Yapılacak işler:
A – Aşağıdaki (i), (ii) ve (iii) ifadelerinin Yargıtay kararıyla örtüşüp örtüşmediğini belirtin. Her biri için evet veya hayır yazın ve karardaki belirleyici sözcükleri birebir alıntılayın.
(i) Dava, malûliyet aylıklarının ödenmesi istemine ilişkindir.
(ii) Hüküm, davacılar tarafından temyiz edilmiştir.
(iii) Adli Tıp 3. İhtisas Kurulu'nun 03.12.2014 tarihli raporunda malûllük başlangıcı 06.10.2003 olarak belirtilmiştir.
B – Yargıtay kararında "Mahkemesi : Adana" ifadesinden "ödenmesi istemine ilişkindir." ifadesine kadar olan kısmı birebir yazın.

Karar metni:
*****
Yargıtay Kararı 10. Hukuk Dairesi 2015/18962 E. 2015/16415 K. 08.10.2015 T.

YARGITAY KARARI
DAİRE : 10. Hukuk Dairesi
ESAS NO : 2015/18962
KARAR NO : 2015/16415
KARAR TARİHİ : 08.10.2015

Mahkemesi : Adana 2. İş Mahkemesi
Tarihi : 18.06.2015
No : 2006/466-2015/346

Dava, malûliyet aylıklarının kesildiği tarihten itibaren ödenmesi istemine ilişkindir.
Mahkemece, ilâmında belirtildiği şekilde davanın kabulüne karar verilmiştir.
Hükmün, davalı Kurum vekili tarafından temyiz edilmesi üzerine, temyiz isteğinin süresinde olduğu anlaşıldıktan ve Tetkik Hâkimi tarafından düzenlenen raporla dosyadaki kâğıtlar okunduktan sonra işin gereği düşünüldü ve aşağıdaki karar tespit edildi.
İncelenen dava dosyasında, davacılar murisinin malûliyetinin devam edip etmediği hususunda davalı Kurumun 29.06.2004 tarihli Sosyal Sigortalar Yüksek Sağlık Kurulunun, malûliyeti gerektirecek hâl bulunmadığına dair kararı üzerine 2003/11. dönemden itibaren malûliyet aylıkının kesildiği, Adli Tıp 3. İhtisas Kurulu’nun 05.04.2013 tarihli raporunda davacılar murisinin beden çalışma gücünün en az %60’ını kaybetmiş olduğu, malûl sayılması gerektiğine karar verildiği, daha sonra maluliyet aylığının kesildiği tarih dikkate alındığında meslekte çalışma gücünün 2/3 oranında kaybedilip kaybedilmediği hususunda yeniden rapor aldırıldığı ve Adli Tıp 3. İhtisas Kurulu’nun 03.12.2014 tarihli raporunda çalışma gücünün en az 2/3’ünü kaybettiği, malûl sayılması gerektiği ve malûllük başlangıcının 06.10.2003 olduğunun belirtilmesi üzerine mahkemece davanın kabulüne ve aylıkların kesildiği tarihten ölüm tarihine kadarki kısmının ödenmesine karar verildiği ancak raporlar arasında açık çelişki olduğu anlaşılmıştır.
*****
Kayıtlar:

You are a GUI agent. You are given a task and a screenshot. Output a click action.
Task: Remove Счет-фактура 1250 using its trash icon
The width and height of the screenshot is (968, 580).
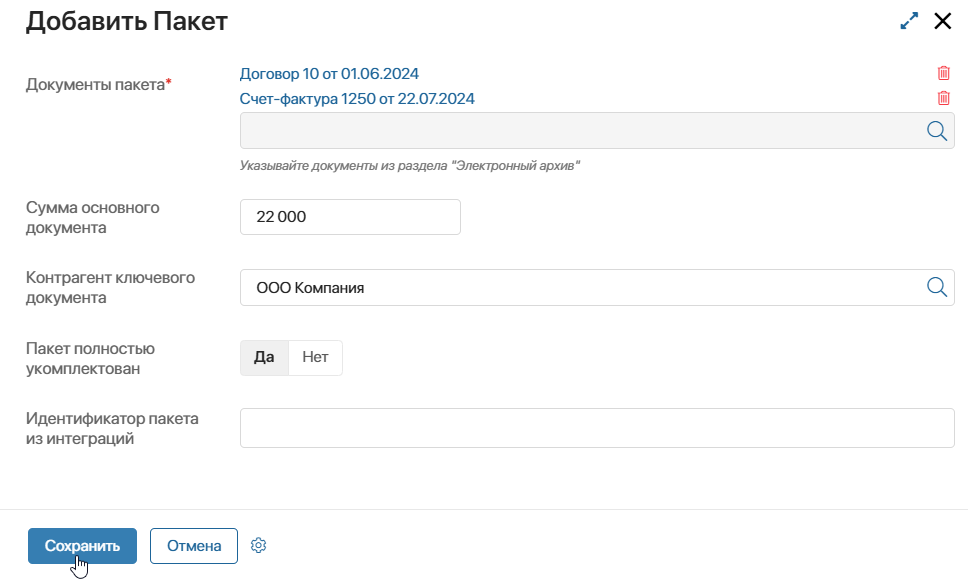[943, 98]
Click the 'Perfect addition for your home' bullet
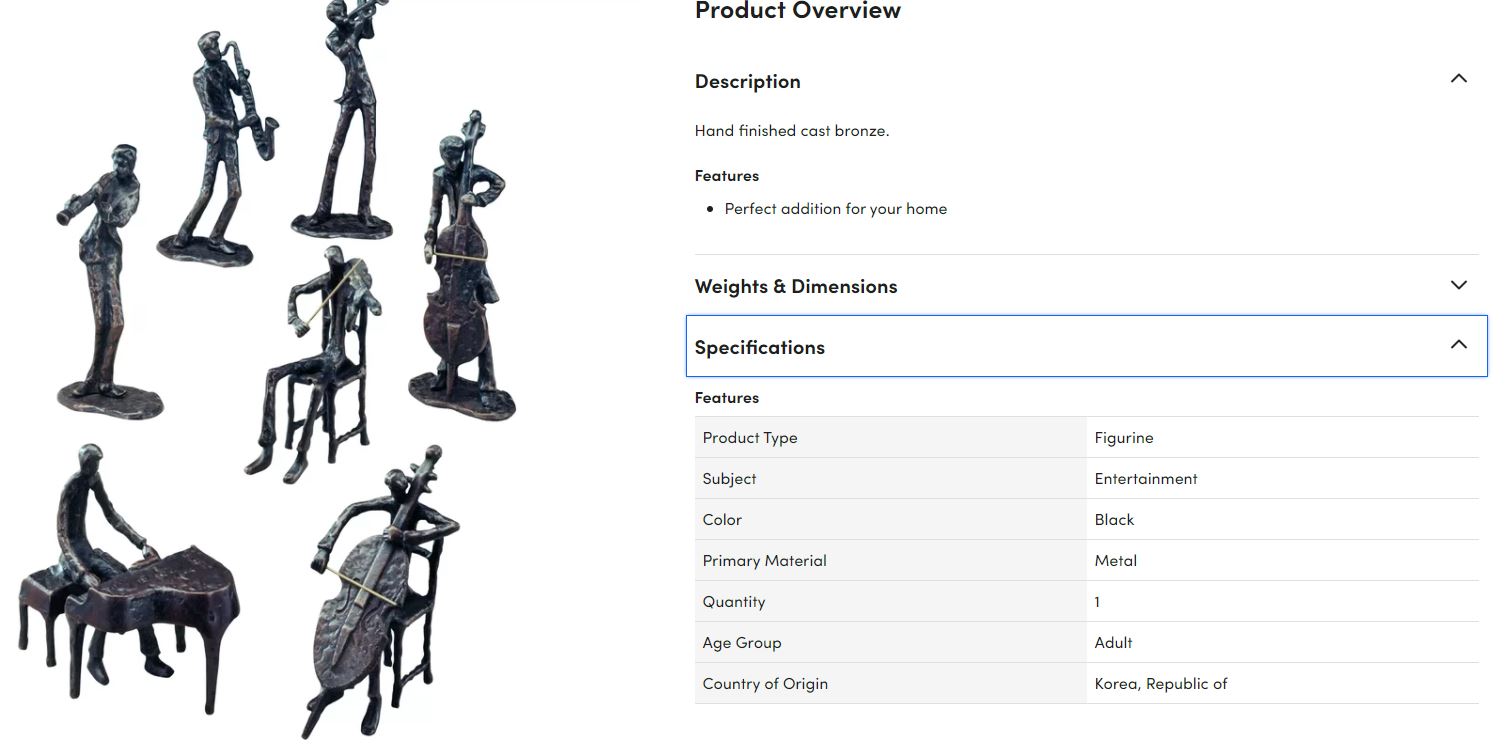Screen dimensions: 1512x751 pyautogui.click(x=835, y=209)
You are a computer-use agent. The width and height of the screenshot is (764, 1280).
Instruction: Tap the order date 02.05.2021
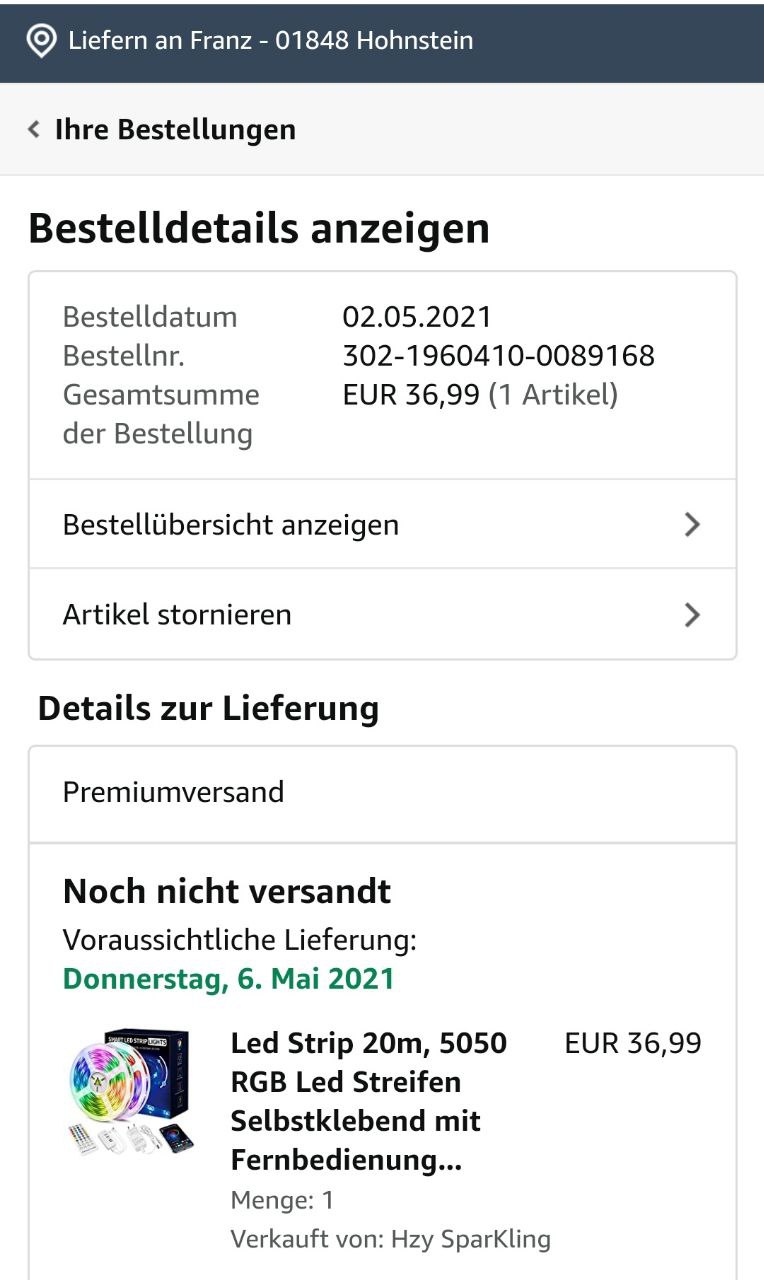click(417, 317)
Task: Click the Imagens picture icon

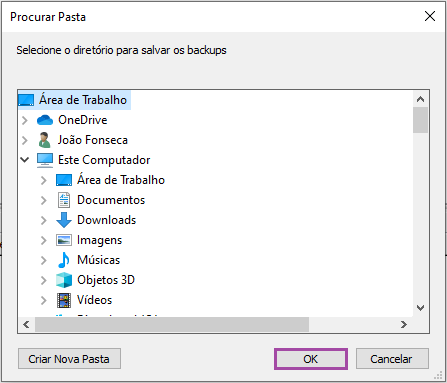Action: (64, 240)
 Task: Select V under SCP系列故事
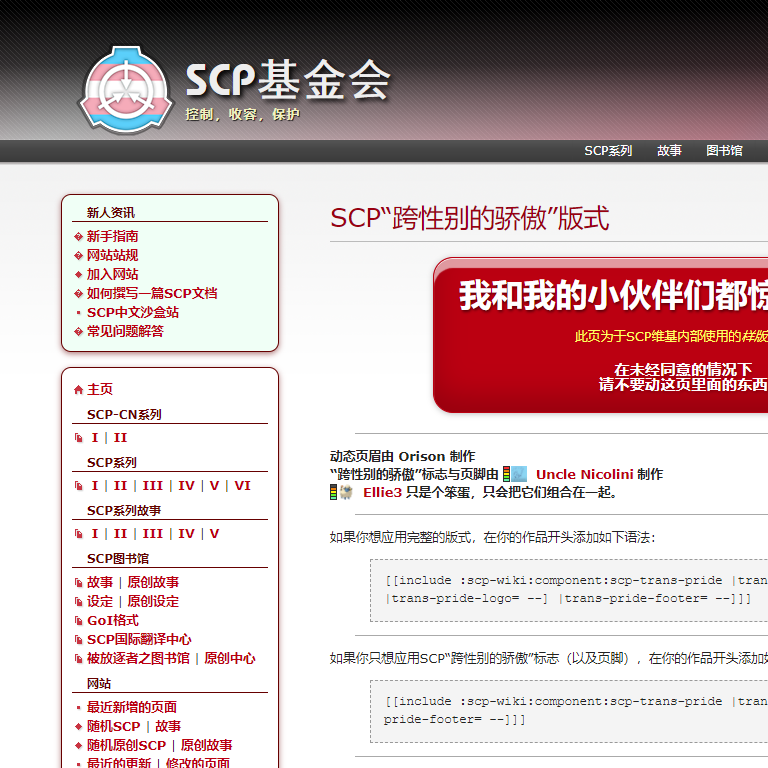click(x=214, y=534)
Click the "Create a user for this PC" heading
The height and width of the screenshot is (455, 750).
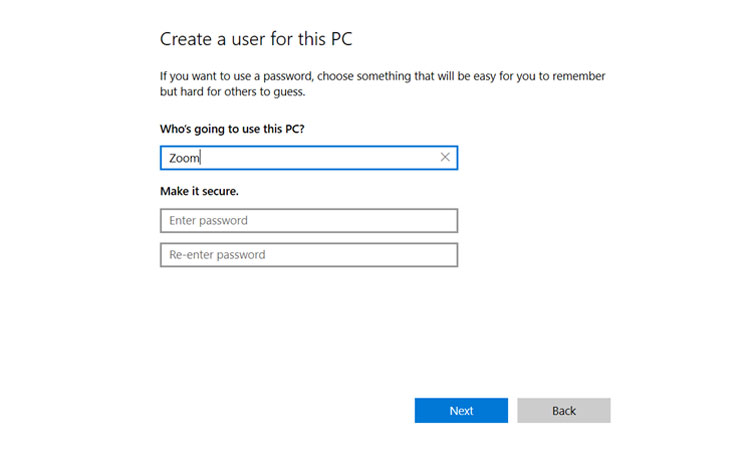(x=256, y=39)

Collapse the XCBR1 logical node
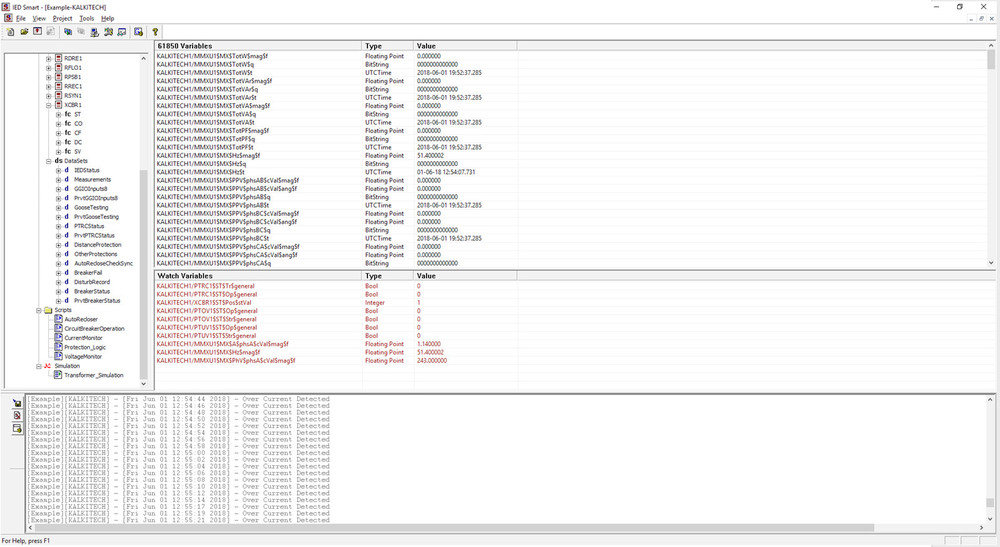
*****
Görev bazında çıktılar:
A –
(i) Evet: "Dava, malûliyet aylıklarının kesildiği tarihten itibaren ödenmesi istemine ilişkindir."
(ii) Hayır: "Hükmün, davalı Kurum vekili tarafından temyiz edilmesi üzerine"
(iii) Evet: "malûllük başlangıcının 06.10.2003 olduğunun belirtilmesi"

B –
Mahkemesi : Adana 2. İş Mahkemesi
Tarihi : 18.06.2015
No : 2006/466-2015/346

Dava, malûliyet aylıklarının kesildiği tarihten itibaren ödenmesi istemine ilişkindir.